Friday, June 17, 2011

Over-Capitalizing?

Well, I'm still at camp, so I don't have another character analysis mapped out yet. (I know, excuses, excuses. Sorry.) But I brought Uglies with me and was rereading it today for the umpteenth time, when I thought of something.


Sometimes, authors take capitalizing too far.


I'm not saying Uglies does. In fact, I consider it one of those books you should consult to see something done right -- in this case, capitalization. Usually, when a writer designs a new world or culture she/he designs new terms and "inventions" -- for lack of a better, more inclusive word -- to go along with that world. And all too often, authors capitalize way too many of those words they coin. An example of this? Magyk by Angie Sage. (She also deliberately misspells "magic" words and puts them in bold, which I'm not exactly crazy about, but hey, that's a different rant altogether.) Then again, one of the main characters in that series is named Jenna, so I can't pick on the book too much.


There are some other examples of capitalization gone right besides Uglies, of course. Harry Potter does a great job of it. The Hunger Games series doesn't offend of that front either, though there aren't as many opportunities to over-capitalize there.

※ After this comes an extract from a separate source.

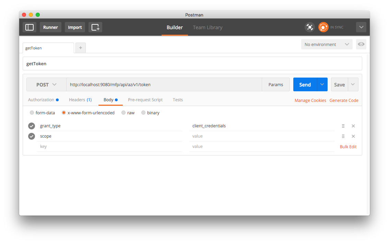This screenshot has width=389, height=243.
Task: Remove the scope row with X
Action: pyautogui.click(x=353, y=136)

So maybe we should all take a cue from e. e. cummings and go easy on capitalizing made-up terms. Agree? Disagree?

Monday, June 13, 2011

Character Analysis: Keiro

Okay, so last week I said something about analyzing characteristics of the Greats (characters who've made my All-Time Favorites list, which is pretty exclusive). I'm still going to be doing that, but I'm at both yearbook camp and Falls Creek through Saturday, so we'll see how that goes.

I do have an analysis for you today, though -- the character Keiro from *Incarceron*. (Sorry. I'm doing this from my phone, and the whole "Italics" concept seems to be freaking it out, so I have to stick with asterixs) by Catherine Fisher.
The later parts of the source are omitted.